# C'est nos taxis qui en prennent plein  la gueule



## danalto

Bonjour, WR.  Du film *Forces Spéciales*: Elsa è stata rapita dai talebani, e un gruppo di militari delle Forze Speciali la sta portando in salve. Stanno camminando in mezzo le montagne, in Pakistan, quando si sentono degli spari (i talebani che sparano agli elicotter - questo spiega la battuta di Tic Tac. Ma quella di Victor non la capisco: sopra di loro stanno volando gli elicotteri che in teoria li avrebbe dovuti recuperare...

TIC TAC
On dirait que ça chauffe là-bas hein.
ELSA
Qu'est-ce qui se passe ?
VICTOR
C'est nos taxis qui en prennent plein 

la gueule.

TIC TAC                 
Fa caldino là sotto, eh?
ELSA                            
Che sta succedendo?
VICTOR                       
(????) I nostri taxi (forse gli elicotteri...) le prendono di santa ragione. (è questa l'idea??? ovviamente i taxi non le prendono di santa ragione...)


----------



## Rustaghja

"Taxi" é gergo per "aereo" come del resto "piège", "zinc" o "bouzin".
Non conosco il gergo italiano, ma la battuta significa:
" Se fanno spaccare le corna i nostri elicotteri"


----------



## danalto

Rustaghja said:


> "Taxi" é gergo per "aereo" come del resto "piège", "zinc" o "bouzin".
> Non conosco il gergo italiano, ma la battuta significa:
> " Se fanno spaccare le corna i nostri elicotteri"


Ah, bien!  Merci!


----------



## Rustaghja

Je t'en prie


----------



## Nunou

TIC TAC
On dirait que ça chauffe là-bas hein. 

Ciao Danalto,
direi che più che "Fa caldino la sotto, eh?" direi 
"Ehi (tu)...si direbbe che laggiù/la sotto la situazione si stia surriscaldando/_complicando_? (V_ero?/Dimmi-rispondi)


_EDIT: 
ELSA 
Che sta succedendo?
VICTOR 
(In realtà) sono nostri _mezzi_  lassù (taxi volanti??) che le stanno prendendo di santa ragione/si stanno facendo massacrare...


----------



## matoupaschat

Quel che dice  Rustaghja è giusto, ma gli elicotteri vengono chiamati "taxis" anche perché fanno da mezzi di trasporto per le truppe.
Attenta che in questo caso là-bas significa più in là, da quelle parti, visto che sono tutti sulla strada mentre gli elicotteri sono in volo, dunque in alto.


----------



## Rustaghja

Buona sera Matou,
Hai ragione.
Sarà possibile tradurre il stesso doppio senso in italiano?


----------



## Nunou

Se diciamo "I nostri taxi/mezzi lassù"...penso che il doppio senso si capisca anche in italiano. Al limite "taxi volanti"....però mi piace di meno. 
Ma sentiamo anche Matou....


----------



## matoupaschat

Rustaghja said:


> Sarà possibile tradurre *lo* stesso doppio senso in italiano?

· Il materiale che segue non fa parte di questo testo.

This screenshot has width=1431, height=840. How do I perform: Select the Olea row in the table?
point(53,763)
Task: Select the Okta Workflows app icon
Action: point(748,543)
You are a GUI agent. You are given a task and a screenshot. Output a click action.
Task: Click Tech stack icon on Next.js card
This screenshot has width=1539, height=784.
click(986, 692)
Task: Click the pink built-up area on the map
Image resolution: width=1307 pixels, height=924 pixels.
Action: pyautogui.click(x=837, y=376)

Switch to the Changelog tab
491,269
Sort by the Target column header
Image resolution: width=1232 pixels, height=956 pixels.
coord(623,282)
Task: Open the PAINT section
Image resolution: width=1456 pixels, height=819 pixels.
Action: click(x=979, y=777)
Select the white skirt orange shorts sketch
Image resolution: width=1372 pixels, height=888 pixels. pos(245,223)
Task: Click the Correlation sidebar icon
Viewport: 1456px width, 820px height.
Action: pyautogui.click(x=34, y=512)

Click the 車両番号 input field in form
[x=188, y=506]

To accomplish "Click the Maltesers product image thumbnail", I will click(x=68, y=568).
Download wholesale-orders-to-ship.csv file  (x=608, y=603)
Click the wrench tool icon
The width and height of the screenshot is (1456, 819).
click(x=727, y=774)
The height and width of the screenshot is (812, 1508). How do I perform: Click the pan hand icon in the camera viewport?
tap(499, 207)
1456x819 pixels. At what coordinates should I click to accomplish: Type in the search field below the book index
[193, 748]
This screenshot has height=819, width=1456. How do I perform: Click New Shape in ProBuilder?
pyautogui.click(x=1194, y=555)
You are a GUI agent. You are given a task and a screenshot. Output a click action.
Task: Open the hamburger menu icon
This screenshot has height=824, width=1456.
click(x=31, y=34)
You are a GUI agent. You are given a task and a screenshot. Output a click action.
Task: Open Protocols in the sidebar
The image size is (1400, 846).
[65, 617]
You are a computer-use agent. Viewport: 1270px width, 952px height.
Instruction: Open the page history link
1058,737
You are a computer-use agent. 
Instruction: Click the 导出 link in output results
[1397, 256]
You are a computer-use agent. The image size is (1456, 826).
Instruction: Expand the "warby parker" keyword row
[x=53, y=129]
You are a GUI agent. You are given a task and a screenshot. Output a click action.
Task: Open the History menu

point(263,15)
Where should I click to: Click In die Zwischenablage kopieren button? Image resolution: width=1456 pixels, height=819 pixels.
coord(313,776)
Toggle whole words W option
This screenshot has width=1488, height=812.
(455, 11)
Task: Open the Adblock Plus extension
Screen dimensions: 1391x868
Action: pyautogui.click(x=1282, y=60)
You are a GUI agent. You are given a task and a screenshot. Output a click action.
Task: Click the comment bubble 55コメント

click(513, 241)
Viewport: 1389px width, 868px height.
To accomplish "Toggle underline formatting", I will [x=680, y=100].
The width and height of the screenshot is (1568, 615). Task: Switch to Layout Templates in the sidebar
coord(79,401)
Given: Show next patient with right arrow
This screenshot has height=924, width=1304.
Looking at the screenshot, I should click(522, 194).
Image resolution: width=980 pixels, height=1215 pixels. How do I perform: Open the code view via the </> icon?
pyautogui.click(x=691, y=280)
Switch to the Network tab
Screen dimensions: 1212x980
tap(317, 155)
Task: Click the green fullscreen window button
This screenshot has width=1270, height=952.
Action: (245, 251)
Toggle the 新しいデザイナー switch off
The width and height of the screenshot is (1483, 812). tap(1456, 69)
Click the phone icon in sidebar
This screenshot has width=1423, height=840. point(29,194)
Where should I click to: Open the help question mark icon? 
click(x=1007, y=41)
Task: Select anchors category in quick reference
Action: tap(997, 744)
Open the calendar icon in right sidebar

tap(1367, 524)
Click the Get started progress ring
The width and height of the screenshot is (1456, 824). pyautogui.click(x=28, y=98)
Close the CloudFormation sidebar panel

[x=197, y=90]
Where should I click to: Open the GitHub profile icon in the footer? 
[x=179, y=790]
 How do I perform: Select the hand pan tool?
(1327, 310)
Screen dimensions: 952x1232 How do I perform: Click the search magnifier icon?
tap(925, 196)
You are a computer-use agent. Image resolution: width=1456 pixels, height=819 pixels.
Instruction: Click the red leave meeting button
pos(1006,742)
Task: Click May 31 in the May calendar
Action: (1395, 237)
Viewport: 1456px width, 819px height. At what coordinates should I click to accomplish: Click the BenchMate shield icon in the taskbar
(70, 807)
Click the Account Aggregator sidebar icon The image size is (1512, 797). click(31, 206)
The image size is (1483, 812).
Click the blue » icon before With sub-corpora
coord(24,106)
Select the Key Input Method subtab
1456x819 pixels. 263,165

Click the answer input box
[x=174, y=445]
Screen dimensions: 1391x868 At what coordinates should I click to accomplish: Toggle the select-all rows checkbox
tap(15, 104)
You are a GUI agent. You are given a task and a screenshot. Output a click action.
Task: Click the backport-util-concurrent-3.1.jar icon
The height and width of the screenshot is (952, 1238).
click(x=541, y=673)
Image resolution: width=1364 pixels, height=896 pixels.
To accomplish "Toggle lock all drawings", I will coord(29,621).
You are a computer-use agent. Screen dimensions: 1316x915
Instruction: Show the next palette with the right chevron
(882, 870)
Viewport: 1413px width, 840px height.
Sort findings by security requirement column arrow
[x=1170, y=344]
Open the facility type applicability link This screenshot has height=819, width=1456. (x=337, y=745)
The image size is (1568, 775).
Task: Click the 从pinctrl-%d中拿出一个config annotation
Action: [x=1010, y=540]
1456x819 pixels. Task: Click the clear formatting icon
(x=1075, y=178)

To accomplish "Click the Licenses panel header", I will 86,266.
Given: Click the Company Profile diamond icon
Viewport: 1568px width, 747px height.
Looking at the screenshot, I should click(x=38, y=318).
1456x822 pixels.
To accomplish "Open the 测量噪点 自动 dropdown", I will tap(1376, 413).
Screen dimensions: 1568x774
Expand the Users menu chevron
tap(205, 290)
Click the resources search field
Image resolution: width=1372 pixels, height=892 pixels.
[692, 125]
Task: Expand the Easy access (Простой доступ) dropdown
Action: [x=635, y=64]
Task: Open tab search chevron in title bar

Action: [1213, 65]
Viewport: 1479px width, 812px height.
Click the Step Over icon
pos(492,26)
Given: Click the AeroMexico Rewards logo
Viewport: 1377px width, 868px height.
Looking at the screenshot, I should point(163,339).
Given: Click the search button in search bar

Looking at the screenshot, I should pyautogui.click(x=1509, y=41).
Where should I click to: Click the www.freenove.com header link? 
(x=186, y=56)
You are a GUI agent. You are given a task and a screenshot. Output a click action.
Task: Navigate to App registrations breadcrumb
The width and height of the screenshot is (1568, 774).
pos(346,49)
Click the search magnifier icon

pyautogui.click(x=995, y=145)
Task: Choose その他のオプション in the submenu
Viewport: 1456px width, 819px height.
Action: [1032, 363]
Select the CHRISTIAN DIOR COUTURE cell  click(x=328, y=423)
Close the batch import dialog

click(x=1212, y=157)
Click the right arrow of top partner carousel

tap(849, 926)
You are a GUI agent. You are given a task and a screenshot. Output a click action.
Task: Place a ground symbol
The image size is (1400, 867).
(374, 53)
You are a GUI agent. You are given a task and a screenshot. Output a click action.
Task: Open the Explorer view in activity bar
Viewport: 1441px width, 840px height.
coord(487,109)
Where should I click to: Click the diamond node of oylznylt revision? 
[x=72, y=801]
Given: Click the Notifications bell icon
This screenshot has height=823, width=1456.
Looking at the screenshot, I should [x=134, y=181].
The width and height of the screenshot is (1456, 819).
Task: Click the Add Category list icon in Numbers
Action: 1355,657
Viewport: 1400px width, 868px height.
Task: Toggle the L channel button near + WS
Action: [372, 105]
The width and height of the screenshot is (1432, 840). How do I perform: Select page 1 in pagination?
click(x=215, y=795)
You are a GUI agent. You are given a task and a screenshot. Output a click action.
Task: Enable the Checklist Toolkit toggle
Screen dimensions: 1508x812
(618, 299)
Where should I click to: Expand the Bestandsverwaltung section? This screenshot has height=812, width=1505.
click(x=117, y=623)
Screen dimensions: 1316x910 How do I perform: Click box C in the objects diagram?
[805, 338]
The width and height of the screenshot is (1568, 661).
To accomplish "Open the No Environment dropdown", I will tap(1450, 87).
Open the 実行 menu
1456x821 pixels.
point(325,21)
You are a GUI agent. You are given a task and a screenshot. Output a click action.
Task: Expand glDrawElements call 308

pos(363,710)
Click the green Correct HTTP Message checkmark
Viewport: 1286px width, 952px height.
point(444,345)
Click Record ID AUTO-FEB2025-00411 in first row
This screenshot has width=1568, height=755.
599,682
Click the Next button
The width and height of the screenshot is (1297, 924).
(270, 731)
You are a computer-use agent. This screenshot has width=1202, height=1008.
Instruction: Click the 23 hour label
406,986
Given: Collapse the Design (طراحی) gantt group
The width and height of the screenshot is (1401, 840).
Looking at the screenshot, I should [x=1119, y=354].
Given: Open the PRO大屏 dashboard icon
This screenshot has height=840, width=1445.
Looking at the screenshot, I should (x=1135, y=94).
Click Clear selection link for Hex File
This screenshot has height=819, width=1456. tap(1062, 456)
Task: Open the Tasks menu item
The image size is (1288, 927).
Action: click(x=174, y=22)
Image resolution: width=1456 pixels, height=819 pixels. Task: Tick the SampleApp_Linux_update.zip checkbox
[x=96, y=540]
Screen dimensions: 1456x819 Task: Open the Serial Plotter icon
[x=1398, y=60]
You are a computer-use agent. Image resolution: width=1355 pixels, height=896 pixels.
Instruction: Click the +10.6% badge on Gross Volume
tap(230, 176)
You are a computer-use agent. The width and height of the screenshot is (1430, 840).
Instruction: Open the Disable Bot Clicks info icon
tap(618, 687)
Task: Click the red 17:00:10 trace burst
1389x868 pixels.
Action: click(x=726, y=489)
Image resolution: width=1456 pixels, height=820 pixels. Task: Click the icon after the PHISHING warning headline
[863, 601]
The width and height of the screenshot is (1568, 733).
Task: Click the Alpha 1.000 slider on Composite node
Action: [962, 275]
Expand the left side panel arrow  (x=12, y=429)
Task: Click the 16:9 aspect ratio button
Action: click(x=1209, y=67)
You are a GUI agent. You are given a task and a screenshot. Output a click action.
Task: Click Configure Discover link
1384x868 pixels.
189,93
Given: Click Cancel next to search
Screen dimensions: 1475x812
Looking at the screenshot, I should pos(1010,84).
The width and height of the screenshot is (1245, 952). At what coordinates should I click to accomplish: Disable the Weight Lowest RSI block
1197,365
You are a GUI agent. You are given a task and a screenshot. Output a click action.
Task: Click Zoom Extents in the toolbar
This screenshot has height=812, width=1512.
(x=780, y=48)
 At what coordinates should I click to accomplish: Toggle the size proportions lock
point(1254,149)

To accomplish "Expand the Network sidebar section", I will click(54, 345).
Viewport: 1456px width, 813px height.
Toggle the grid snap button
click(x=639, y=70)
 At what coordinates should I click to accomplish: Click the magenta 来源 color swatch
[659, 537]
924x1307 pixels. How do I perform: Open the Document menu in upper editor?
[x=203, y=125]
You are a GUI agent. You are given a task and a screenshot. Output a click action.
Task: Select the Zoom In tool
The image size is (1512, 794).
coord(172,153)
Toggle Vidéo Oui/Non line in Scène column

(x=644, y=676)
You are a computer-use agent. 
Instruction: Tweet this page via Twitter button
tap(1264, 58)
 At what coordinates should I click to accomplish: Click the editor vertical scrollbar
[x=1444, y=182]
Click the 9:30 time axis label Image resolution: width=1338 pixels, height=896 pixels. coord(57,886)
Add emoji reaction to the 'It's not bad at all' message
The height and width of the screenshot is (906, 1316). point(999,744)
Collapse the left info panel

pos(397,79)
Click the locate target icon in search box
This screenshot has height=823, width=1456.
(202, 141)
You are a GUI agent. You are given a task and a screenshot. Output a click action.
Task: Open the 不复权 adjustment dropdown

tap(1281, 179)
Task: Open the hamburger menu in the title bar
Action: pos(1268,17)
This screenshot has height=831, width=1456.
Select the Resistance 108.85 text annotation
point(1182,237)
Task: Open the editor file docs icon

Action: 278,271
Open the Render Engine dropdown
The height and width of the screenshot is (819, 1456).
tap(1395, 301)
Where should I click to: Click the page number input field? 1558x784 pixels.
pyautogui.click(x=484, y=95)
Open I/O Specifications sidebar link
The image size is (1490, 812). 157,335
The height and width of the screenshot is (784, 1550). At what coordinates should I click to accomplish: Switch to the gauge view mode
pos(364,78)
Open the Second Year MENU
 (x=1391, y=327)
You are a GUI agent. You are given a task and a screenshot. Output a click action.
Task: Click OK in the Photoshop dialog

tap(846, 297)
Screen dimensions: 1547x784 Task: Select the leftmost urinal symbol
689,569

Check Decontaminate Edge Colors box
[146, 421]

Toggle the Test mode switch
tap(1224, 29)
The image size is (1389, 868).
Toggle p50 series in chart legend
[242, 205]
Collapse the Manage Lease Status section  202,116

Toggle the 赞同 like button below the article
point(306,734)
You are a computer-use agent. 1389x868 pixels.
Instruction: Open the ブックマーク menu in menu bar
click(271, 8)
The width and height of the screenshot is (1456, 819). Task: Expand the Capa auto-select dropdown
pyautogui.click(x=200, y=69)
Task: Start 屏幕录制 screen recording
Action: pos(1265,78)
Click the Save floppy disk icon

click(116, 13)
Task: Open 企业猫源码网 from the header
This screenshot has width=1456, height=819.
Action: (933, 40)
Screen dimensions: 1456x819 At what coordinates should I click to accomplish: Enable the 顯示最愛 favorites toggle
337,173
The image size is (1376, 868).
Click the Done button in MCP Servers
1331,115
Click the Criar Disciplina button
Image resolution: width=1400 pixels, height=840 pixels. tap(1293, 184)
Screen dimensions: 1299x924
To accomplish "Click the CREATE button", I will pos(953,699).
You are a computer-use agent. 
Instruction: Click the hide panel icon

Pace è salute, Rustagja! Scusa se te lo correggo, mi sa che è un tuo errore ricorrente .
Per essere sincero, preferirei lasciare "mezzo" come suggerito da Nunou, perché tradurlo non apporterebbe, secondo me, nessun vantaggio in un film.
Buona Pasqua a tutti.


----------



## Rustaghja

Paci e saluta, Matou!

Hai fatto bene, ti ringrazio. 
La mia questione era strittamente tecnica, non penso afatto che sarebbe stato utile cercare di tradurlo in manera diversa.

Buona Pasqua a tutti.


----------